Anyways, the third official Video call spot check did not come and I guess this means.. 4 more days. FOUR MORE DAYS!! Oh wait it came but in a normal call form at 11.45pm.


Day 9 of QO
The first WhatsApp video call came in at 10.25am. So freaking early omg. The second video call was a good timing at 4.30pm. I started on a new drama and it's super funny. "A little thing called first love" I laugh nonstop hahaha it's damn stupidly cute la.

I made use of this drama to regulate my sleeping pattern. Because I've been sleeping at 8am and waking up at 5pm with 2 random spot check calls during this sleeping period, I tried to not sleep for 24hrs. And I did. I know siao right. In hopes to toh at 8pm and auto wake at 8am or something. But wtf, I slept at 8pm but woke up at 2am. Even skipping sleep for 24hrs didn't help me with my sleeping period. Hahaha.

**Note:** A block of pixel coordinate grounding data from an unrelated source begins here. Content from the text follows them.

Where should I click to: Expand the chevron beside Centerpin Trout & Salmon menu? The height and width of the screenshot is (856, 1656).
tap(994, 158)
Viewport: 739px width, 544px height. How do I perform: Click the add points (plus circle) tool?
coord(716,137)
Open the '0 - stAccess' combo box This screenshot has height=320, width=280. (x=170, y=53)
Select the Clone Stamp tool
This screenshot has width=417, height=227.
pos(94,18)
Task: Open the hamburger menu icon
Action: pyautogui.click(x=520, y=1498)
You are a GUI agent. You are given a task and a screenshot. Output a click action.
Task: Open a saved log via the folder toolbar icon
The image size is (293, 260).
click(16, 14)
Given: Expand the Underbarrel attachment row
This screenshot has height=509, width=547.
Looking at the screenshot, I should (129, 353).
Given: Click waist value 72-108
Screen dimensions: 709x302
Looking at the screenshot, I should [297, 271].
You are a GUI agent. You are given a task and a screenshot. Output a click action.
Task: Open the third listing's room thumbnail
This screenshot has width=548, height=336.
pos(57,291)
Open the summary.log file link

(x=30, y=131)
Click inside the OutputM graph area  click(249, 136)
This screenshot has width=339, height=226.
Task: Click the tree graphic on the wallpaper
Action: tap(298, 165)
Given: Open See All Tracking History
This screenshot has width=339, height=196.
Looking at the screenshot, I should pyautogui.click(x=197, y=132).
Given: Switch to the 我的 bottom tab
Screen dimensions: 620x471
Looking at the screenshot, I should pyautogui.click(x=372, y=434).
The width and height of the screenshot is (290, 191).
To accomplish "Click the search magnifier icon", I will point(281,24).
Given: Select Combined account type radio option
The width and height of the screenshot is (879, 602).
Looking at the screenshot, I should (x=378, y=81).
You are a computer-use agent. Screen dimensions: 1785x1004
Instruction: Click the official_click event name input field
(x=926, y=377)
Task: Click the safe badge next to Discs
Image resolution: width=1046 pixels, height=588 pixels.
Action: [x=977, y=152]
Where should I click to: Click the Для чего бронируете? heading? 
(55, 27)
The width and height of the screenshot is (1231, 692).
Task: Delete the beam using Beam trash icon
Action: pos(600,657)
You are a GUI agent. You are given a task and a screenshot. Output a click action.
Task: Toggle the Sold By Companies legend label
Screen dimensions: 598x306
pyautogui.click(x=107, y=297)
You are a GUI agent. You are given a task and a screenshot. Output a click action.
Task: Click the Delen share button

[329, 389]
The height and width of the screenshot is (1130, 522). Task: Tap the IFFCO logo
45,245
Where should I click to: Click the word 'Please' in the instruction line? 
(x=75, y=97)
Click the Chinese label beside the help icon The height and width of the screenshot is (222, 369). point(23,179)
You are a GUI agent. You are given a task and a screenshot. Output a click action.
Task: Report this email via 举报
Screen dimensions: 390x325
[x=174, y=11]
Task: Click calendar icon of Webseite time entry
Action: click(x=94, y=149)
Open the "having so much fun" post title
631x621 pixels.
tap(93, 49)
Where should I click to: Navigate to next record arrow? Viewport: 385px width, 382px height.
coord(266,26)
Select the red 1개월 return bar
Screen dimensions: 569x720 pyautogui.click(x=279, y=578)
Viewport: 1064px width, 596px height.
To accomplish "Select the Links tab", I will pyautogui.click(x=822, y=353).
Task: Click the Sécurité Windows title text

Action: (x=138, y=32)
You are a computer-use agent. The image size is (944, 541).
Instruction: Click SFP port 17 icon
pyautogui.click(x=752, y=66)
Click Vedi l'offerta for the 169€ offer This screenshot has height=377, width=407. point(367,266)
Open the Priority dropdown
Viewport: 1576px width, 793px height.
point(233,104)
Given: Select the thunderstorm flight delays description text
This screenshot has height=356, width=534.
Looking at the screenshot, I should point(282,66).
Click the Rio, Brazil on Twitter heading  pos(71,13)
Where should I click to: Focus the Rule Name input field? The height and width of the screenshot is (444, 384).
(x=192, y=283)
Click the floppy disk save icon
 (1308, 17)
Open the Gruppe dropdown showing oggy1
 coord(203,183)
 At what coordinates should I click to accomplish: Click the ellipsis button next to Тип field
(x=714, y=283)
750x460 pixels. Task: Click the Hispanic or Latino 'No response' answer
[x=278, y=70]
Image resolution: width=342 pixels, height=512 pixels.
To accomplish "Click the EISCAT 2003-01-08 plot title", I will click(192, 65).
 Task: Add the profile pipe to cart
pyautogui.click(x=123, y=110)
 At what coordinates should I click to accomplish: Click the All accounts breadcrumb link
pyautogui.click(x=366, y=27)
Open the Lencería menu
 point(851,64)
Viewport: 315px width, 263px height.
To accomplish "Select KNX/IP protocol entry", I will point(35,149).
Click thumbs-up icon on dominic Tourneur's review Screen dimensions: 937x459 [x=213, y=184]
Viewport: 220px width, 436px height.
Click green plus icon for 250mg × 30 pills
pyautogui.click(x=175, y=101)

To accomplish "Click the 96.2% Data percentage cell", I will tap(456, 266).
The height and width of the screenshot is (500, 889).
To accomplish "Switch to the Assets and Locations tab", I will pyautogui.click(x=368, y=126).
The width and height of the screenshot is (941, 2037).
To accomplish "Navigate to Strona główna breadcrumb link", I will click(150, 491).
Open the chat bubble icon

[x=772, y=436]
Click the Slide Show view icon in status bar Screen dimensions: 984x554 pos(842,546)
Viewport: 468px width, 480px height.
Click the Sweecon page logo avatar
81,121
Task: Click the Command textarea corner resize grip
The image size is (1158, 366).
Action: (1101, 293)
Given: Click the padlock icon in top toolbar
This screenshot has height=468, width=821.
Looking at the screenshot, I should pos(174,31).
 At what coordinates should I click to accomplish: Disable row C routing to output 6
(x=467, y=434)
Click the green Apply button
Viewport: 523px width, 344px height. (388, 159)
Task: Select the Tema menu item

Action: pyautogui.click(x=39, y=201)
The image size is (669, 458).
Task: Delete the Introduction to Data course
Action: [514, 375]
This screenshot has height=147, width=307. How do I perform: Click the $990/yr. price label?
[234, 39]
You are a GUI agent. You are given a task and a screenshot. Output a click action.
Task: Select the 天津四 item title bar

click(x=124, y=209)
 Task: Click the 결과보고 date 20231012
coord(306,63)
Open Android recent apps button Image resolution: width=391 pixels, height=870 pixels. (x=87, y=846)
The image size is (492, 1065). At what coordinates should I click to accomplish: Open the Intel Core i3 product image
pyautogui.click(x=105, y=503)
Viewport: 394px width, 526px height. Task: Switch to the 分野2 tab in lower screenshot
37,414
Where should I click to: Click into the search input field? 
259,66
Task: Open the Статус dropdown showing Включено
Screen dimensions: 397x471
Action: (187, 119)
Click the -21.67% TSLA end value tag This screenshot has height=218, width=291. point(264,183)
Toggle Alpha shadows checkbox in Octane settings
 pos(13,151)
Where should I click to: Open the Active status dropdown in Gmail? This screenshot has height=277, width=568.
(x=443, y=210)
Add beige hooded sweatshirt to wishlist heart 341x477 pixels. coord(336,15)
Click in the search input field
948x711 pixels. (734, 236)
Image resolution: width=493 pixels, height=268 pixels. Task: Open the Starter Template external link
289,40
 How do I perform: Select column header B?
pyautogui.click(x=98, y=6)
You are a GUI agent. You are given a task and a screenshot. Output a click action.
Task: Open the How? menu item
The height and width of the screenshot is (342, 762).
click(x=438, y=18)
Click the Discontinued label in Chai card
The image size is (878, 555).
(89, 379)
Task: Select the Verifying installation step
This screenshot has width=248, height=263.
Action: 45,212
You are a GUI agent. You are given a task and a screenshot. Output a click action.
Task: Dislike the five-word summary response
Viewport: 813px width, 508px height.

Plus the last spot check WhatsApp video call was at 9.15pm. Ugh. I was in deep sleep already.

It's 2.30am now and I just saw my company's issued statement regarding temporary employment options. And this caught my eye:
AHAHAHA IS IT MY TIME TO GIVE PEOPLE RAMDOM SPOT CHECK VIDEO CALLS? ALSO DOES THIS MEAN WE CAN FINALLY PUT A FACE TO MR WHITE? LOL

Anyways. Let me hear it. 3 more days everybody. Three. More. Days. Ooooh I can't wait.


Day 10 of QO
I didn't do much today other than finishing up the drama. I love, loveee school dramas cause I'm feeling like an old fuck and I reminisce the good old days. HAHA.

And right, there have been so many amazing artworks and crew quizzes on ig. Really can feel the love.


All three WhatsApp video calls came in at 10.30am, 3pm and 8.30pm respectively. So you know what it means right. 2 MORE DAYSS. TWO MORE AND I'M STEPPING OUT INTO THE NEW WORLD.


Day 11 of QO
Did nothing except slept the whole day away. There was only one morning WhatsApp spot check video call which came in at 7am and no more.. I wonder why tho. Aiya who cares. As I'm typing this now, it's 12hrs 20mins more to the end of my quarantine order.

Just wanna thank my mother for taking such good care of me these 13 days. I can't wait to be out. Absolutely. Cannot. Wait.

Oh wait wait the last video call came at 12.15am and it's so weird HAHAHA HE ASKED FOR 3 SELFIES OF ME IN MY ROOM. I mean I get it, it's to check I'm in my room but when did this new system get implemented LOL.


Day 12 of QO
And with the last WhatsApp video spot check call at 7.15am I AM DONE WITH MY QUARANTINE. Now just need to countdown until 12pm and I can officially dance around my neighbourhood. I'm so excited I haven't slept. HAHA.

Finally looking human


I have constantly updated throughout my quarantine period because my friends said that this was actually good for my mental health. This is just a journal for the curious minds about my daily life under quarantine. Thank you for your support. Thank you for reading my 14 days log. It means a lot. With this, it is my pleasure to inform you that I am officially done serving my quarantine order.

Also I wouldn't blog what I shouldn't blog so don't worry! What is confidential would be kept confidential. So hor, I don't get why I DO MY ACTIVITIES ALONE AT HOME also got people not happy. I got no father no brother no sister no husband no children and no pets. So this quarantine is a lil tougher for me I suppose. Yet still got people think I'm having fun by snitching on me saying I didn't serve my quarantine order properly. It's such a tough time now for everyone so I don't know what you get for shitting on me. Shouldn't you make yourself useful if you have so much time. I mean, if you so free to sabotage you might as well come talk to me la. I finish serving my quarantine order also got people wanna niam. Seriously. I so kelian already, shouldn't we be united and stand together as one? Ugh.